Permintaan seperti itu sering kali saya dengar dari seorang anak, tapi yang sangat memprihatinkan bagi saya adalah manakala yang meminta itu seorang anak berusia kurang dari 2 thn. Saya pernah bertanya ke orang tua si Anak "kak, itu gapapa? gak sakit perut? memang udah pernah sebelumnya makan kaya gituan?", dengan bangga nya si Ibu menjawab "Ah gapapa, daripada nangis , biar kebal juga, udah sering itu mah dia makan, yang jorok itu kan enak". Hhm.. iya sih, yang jorok terkadang enak, hahaha, saya sendiri terkadang berpendapat begitu, tapi kan itu kondisinya beda, darimana jalannya coba, anak belum 2thn dikasi es tong-tong yang saya sendiri aja mikir-mikir makannya, nah ini..masih kecil banget!.
Saya tidak mau menyalahkan orangtuanya, mungkin memang 'baru' segitu pengetahuan si Ibu untuk anaknya, bermodalkan alasan biar kebal si Ibu malah terkesan memfasilitasi si Anak untuk mengkonsumsi makanan yang gak jelas cara pembuatannya.
Hikmah yang bisa saya pelajari dari kejadian ini, suatu saat jika saya memiliki anak sendiri, saya tidak akan mengikuti jejak si Ibu yang dengan beralasan biar kebal-daripada nangis. #Piss..untuksemuaibu-ibuyangtersinggung #tersinggungjugagapapa :)
* * *
Naftali, 2.5 th, Pintar nya bukan main, bukan bermaksud menyombongkan, tapi kenyataan nya memang seperti itu. Keponakan yang tingkahnya bak anak usia 5th, dengan polosnya tiap malam merayu "Onti mer, gendong dede dong,, tapi gendong kaya dede bayi yah".

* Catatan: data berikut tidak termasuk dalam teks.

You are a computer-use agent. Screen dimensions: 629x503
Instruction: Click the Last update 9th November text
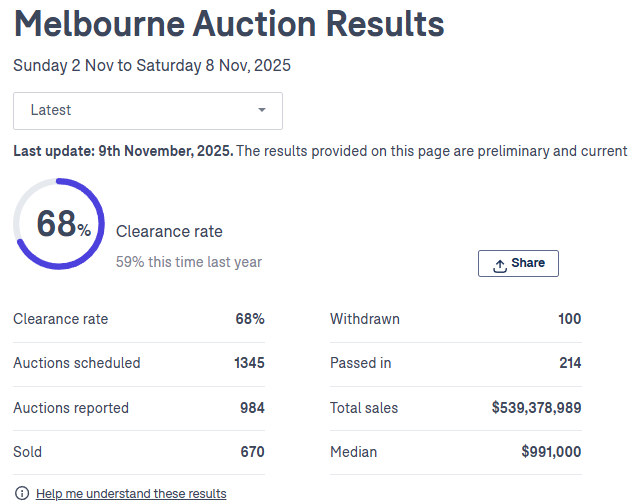point(123,151)
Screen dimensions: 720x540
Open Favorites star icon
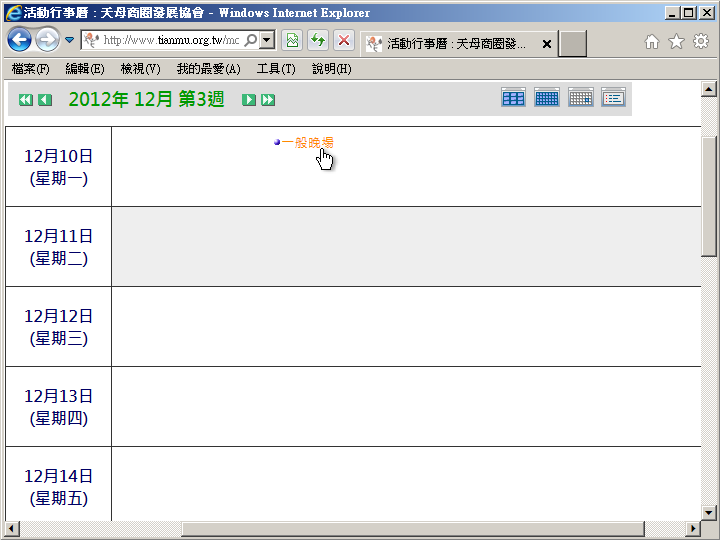pos(676,42)
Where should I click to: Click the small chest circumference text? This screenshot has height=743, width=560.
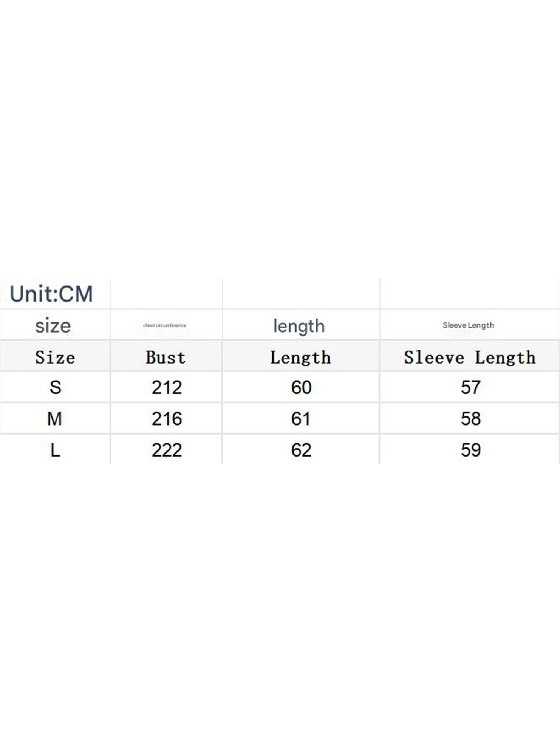click(x=164, y=325)
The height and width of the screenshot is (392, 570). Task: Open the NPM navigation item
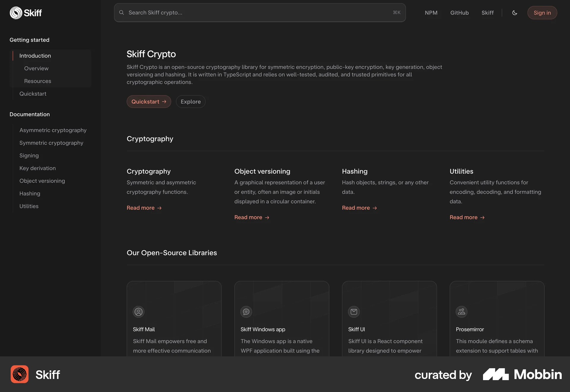pos(431,12)
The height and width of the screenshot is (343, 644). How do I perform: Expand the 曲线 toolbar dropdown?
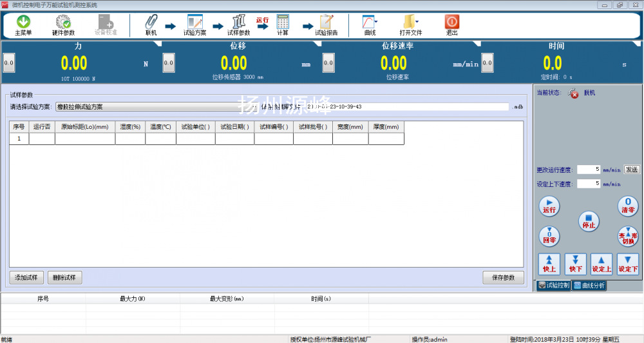376,21
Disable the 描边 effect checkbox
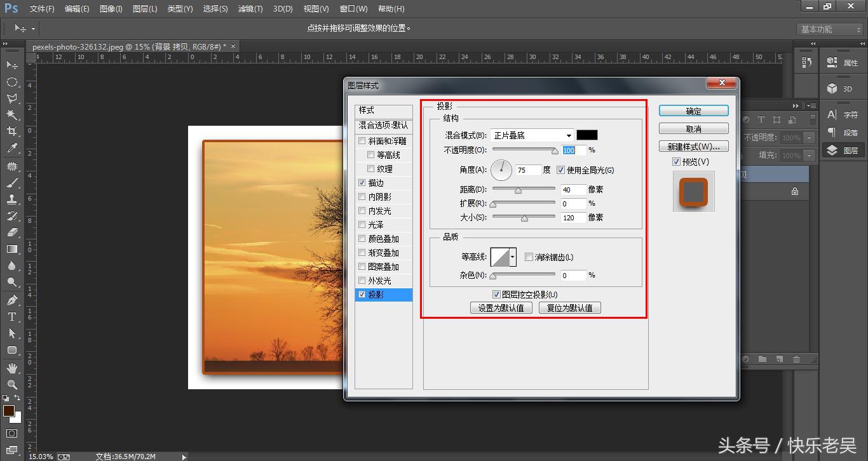Image resolution: width=868 pixels, height=461 pixels. click(362, 182)
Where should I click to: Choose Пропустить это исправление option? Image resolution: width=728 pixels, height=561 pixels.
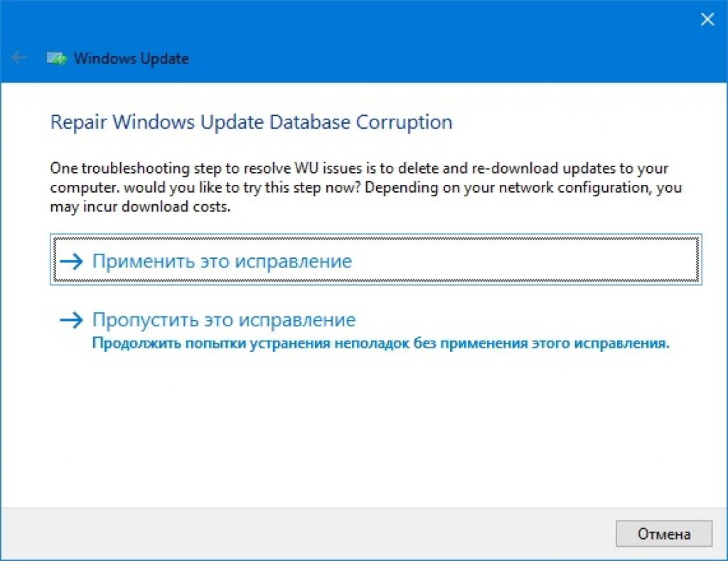click(223, 320)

Setiap kali saya ketahuan sedang menggendong Naftali sebelum tidur, saya selalu di tegur oleh mama saya, "Kog masih di gendong-gendong? udah besar juga, tar malah jadi manja loh". Dan percayalah tiap kali saya di tegur, saya membalas dengan memberikan pengertian bahwa 'sesungguhnya umur dia masih kecil, masih 2.5 thn yang masih butuh dimanja, sikap dia mungkin udh jauh lbh dewasa ketimbang umurnya, tapi jgn perlakukan dia seperti anak dewasa'.
Ada saat nya seorang anak yang sifatnya jauh lebih dewasa ketimbang umurnya meminta perhatian yang lebih, kalo saya bisa bilang, masih sangat wajar anak umur segitu digendong, terkecuali anak itu digendong seharian gak pernah lepas dari tangan kita, baru namanya gak wajar bukan?
Saya seringkali memikirkan banyak hal jika suatu saat saya punya anak sendiri? apakah saya bisa melakuakn yang terbaik buat anak saya? apakah saya akan sama dengan 'si Ibu-daripada nangis?' Oh, saya harap jangan. Saya sangat ingin menjadi Ibu yang membahagiakan anak saya kelak dengan cara yang lurus. Bagaimanapun juga meski saya belum menjadi seorang Ibu, tapi saya punya sedikit pengalaman dalam mengurus anak, yang akhirnya membukakan mata saya tentang bagaimana 'perjuangan mengurus anak'. Bukan dalam hal materi tentunya, tapi bagaimana cara mendidiknya.
Tulisan saya ini saya dedikasikan untuk diri saya sendiri beberapa tahun kedepan, akankah saya menjadi Ibu yang .... atau menjadi Ibu yang ... (?)